-- What you have to do --
Show every line below where "agent" can be found.

-- Records for the task --
——————

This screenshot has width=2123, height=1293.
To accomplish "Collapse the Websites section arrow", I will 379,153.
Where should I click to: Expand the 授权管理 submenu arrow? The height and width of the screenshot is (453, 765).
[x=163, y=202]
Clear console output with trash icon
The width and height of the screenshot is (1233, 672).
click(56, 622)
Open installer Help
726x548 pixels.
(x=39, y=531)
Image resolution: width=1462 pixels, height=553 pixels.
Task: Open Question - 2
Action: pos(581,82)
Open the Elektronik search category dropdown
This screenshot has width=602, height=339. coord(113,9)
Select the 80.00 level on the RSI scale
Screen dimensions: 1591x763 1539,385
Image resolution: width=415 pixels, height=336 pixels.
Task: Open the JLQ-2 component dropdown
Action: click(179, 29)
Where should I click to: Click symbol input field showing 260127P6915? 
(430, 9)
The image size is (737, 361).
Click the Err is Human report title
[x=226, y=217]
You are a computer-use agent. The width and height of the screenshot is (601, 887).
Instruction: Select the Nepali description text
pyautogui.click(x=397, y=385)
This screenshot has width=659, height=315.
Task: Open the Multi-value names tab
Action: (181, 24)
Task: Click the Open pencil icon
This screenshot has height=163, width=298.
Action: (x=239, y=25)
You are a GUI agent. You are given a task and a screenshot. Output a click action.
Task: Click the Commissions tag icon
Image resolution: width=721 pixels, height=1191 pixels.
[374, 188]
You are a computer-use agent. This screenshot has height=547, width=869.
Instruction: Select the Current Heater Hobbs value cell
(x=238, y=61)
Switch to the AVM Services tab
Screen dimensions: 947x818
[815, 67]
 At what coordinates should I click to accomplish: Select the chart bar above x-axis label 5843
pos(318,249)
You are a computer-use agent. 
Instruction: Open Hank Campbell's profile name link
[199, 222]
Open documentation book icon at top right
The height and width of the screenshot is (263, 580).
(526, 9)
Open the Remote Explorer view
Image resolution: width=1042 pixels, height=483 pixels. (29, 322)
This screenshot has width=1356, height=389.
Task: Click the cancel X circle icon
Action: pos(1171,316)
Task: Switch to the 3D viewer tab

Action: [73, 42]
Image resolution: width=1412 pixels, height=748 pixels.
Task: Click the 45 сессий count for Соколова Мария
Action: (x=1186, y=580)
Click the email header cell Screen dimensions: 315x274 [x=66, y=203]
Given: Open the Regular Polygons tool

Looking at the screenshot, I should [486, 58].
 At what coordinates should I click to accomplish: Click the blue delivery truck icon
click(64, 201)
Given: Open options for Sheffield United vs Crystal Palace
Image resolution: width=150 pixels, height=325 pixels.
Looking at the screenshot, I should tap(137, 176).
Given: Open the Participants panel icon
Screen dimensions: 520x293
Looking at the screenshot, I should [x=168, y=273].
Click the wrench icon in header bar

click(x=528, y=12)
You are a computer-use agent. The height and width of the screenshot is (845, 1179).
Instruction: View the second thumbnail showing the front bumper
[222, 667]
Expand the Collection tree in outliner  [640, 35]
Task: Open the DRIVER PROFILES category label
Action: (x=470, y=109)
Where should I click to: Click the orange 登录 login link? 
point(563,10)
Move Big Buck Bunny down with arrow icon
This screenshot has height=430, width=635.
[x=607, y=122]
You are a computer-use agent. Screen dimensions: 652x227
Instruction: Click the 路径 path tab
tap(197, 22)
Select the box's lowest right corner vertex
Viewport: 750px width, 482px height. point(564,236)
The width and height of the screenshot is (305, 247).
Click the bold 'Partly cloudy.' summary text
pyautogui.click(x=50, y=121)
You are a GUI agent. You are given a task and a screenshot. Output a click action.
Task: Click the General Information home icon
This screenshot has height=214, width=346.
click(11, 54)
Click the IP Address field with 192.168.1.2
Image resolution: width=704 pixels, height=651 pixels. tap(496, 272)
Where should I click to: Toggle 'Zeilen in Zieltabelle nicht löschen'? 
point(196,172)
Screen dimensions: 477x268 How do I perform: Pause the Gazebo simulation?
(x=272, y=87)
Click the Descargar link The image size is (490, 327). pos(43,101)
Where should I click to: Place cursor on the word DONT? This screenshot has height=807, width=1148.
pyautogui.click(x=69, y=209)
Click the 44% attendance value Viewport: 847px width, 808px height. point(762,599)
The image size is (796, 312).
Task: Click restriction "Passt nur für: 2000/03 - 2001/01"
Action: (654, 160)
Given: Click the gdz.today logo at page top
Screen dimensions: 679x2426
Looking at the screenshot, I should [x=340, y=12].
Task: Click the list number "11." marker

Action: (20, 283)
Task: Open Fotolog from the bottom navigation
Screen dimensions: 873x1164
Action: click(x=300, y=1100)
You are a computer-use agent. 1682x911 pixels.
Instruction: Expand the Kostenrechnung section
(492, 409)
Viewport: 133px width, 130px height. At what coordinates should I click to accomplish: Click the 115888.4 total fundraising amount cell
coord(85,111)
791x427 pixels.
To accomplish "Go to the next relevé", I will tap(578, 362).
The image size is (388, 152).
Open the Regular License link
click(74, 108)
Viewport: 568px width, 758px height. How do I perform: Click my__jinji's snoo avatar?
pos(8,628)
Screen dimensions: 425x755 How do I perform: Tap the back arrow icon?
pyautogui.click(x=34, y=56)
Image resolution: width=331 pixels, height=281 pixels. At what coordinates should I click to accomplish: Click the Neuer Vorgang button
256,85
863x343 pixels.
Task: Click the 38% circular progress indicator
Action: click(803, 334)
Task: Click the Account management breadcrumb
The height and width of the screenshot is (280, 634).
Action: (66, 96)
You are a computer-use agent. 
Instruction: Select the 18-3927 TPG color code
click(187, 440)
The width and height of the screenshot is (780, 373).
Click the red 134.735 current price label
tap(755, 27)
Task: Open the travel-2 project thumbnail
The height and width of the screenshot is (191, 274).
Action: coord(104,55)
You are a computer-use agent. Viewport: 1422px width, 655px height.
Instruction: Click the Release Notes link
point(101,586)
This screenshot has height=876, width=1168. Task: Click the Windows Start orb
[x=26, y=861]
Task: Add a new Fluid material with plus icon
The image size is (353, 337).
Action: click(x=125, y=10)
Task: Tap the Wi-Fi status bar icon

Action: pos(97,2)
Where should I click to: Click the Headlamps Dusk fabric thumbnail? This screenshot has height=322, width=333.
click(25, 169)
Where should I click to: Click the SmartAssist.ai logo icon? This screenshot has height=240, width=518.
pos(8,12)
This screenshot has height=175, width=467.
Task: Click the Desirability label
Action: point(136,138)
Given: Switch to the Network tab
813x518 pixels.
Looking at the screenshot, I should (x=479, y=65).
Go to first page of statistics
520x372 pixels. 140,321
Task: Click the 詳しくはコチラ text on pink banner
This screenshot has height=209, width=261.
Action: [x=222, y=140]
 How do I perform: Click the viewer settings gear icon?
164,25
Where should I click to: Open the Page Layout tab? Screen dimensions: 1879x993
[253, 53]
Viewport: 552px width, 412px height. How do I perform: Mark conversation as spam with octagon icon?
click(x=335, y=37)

——————

-- The completed task --
You are a computer-use agent. The width and height of the screenshot is (601, 887).
You are a GUI agent. You are given a task and a screenshot. Output a click action.
You are a computer-use agent. This screenshot has height=547, width=869.
You are a computer-use agent. 
You are a computer-use agent. The height and width of the screenshot is (845, 1179).
You are a computer-use agent. Screen dimensions: 652x227
You are a GUI agent. You are given a task and a screenshot. Output a click action.
You are a computer-use agent. 1682x911 pixels.
You are a computer-use agent. 
You are a computer-use agent. Viewport: 1422px width, 655px height.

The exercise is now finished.